» **YOUR GOAL**:
Where in the listing does the string "This" appear? Copy every line that holds it.

» **SOURCE MATERIAL**:
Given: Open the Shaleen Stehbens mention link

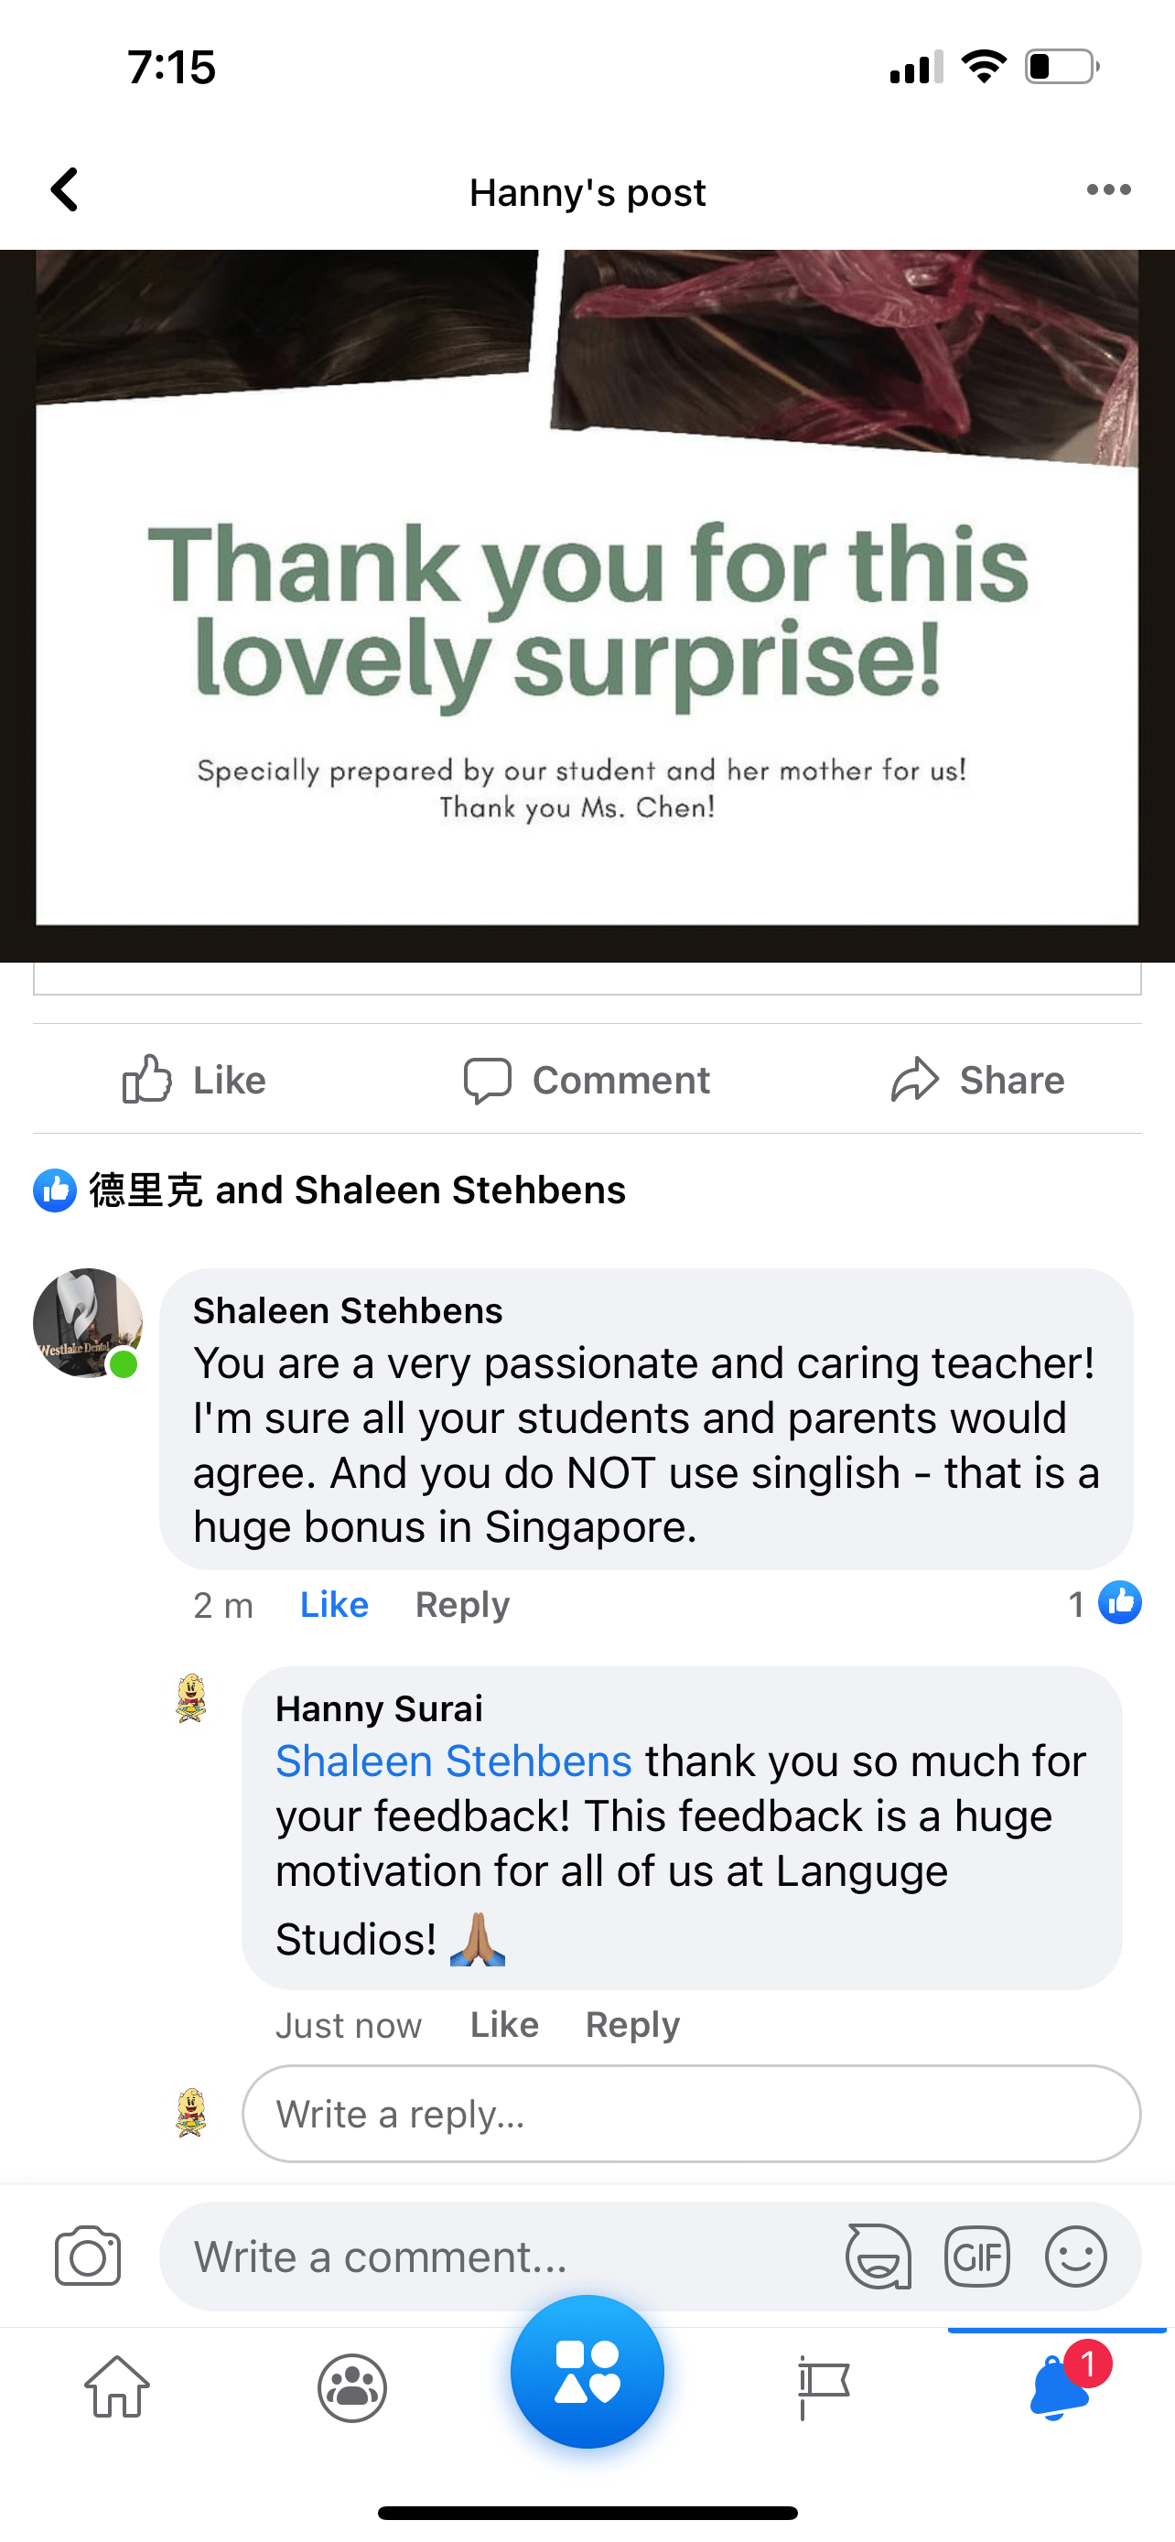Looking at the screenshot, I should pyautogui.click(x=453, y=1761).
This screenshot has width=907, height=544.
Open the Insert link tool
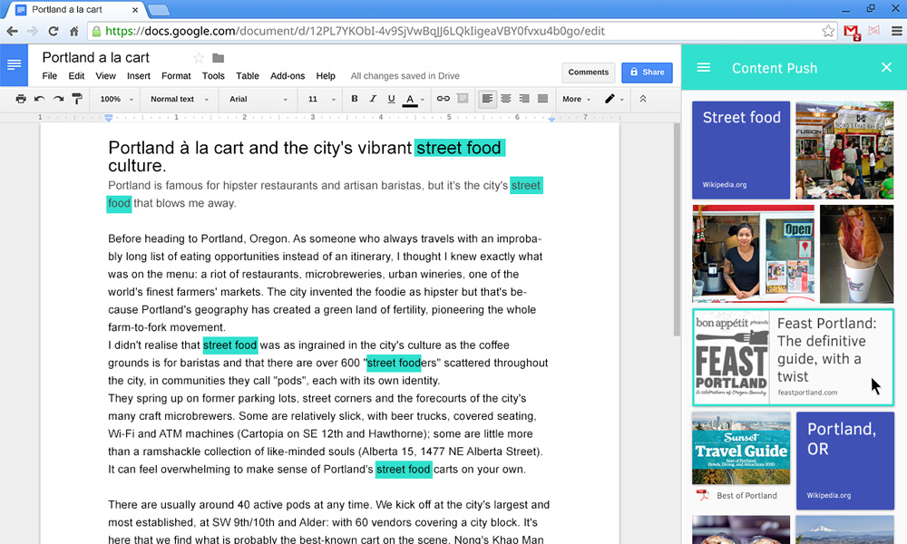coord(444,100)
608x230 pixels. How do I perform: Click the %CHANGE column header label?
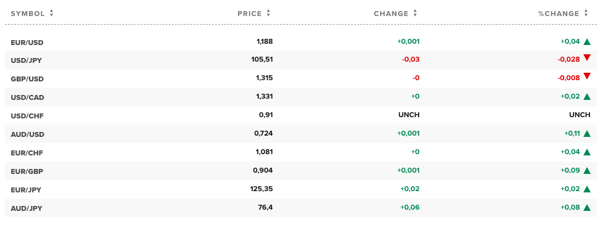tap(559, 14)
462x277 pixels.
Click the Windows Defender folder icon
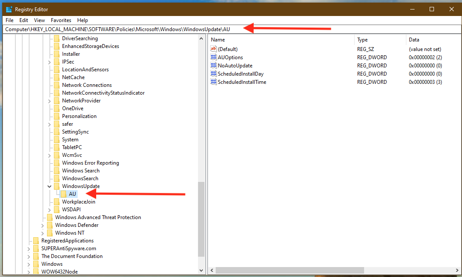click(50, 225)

...

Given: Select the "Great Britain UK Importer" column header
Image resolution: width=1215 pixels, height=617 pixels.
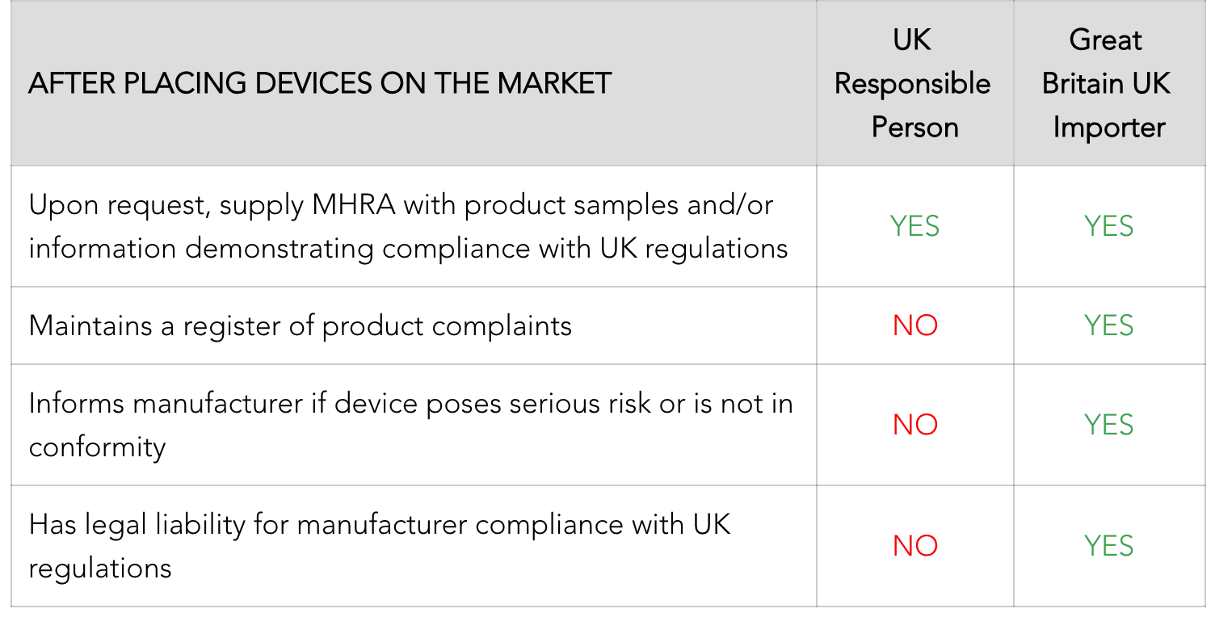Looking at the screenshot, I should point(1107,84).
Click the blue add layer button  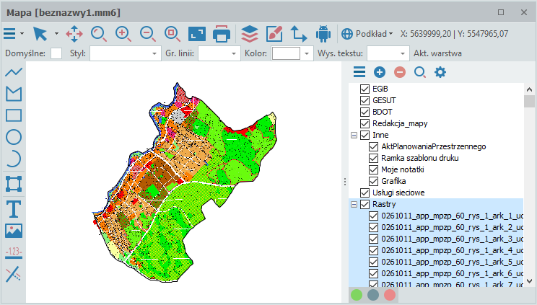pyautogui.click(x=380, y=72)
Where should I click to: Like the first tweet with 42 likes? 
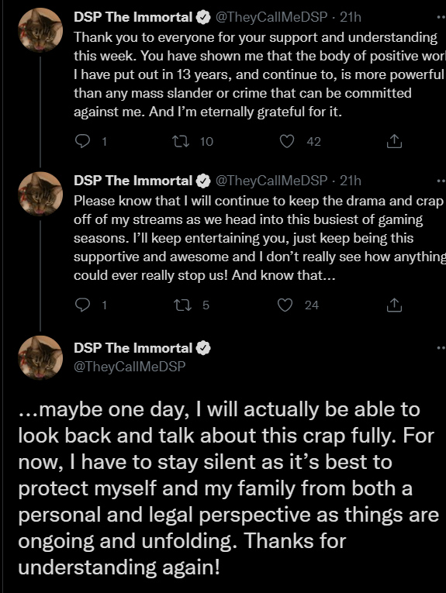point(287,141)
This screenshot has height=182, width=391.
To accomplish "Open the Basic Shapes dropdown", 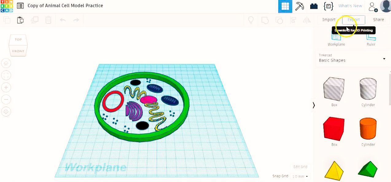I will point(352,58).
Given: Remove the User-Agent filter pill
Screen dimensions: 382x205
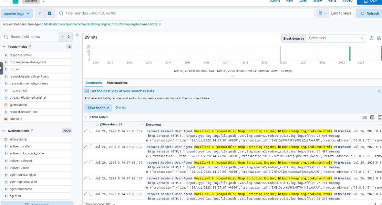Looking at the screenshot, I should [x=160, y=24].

==

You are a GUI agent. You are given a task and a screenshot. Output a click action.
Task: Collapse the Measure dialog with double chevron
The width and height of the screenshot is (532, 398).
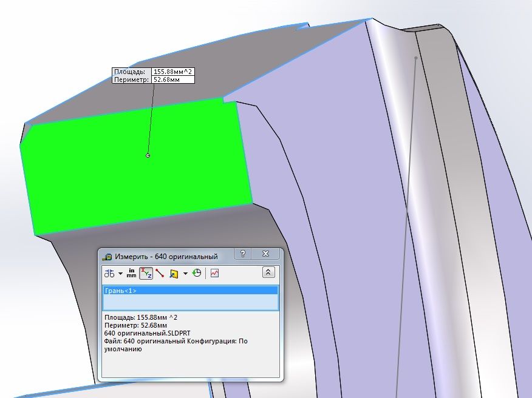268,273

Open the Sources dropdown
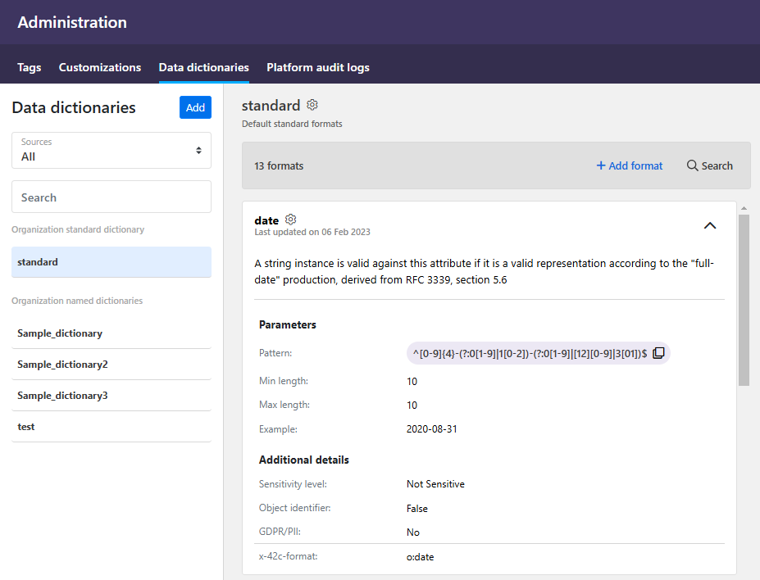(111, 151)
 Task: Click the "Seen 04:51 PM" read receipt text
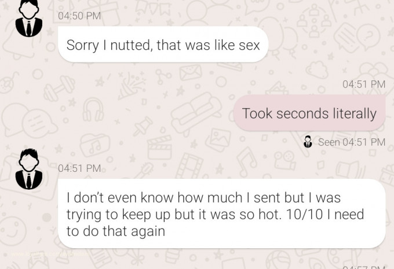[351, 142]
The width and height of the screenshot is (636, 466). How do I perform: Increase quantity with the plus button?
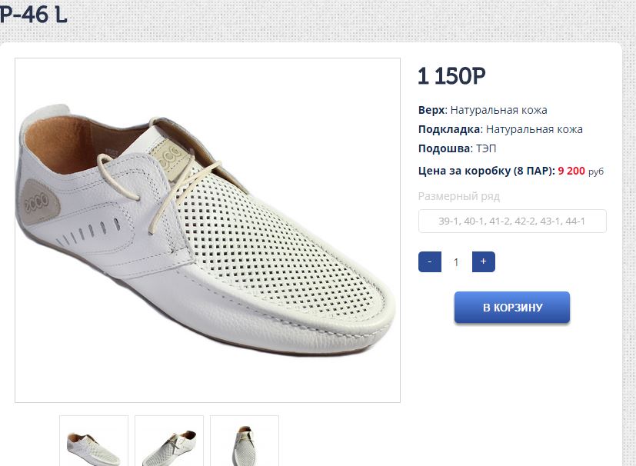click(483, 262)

» **COMPLETED TASK**:
This screenshot has width=907, height=544.
This screenshot has height=182, width=391.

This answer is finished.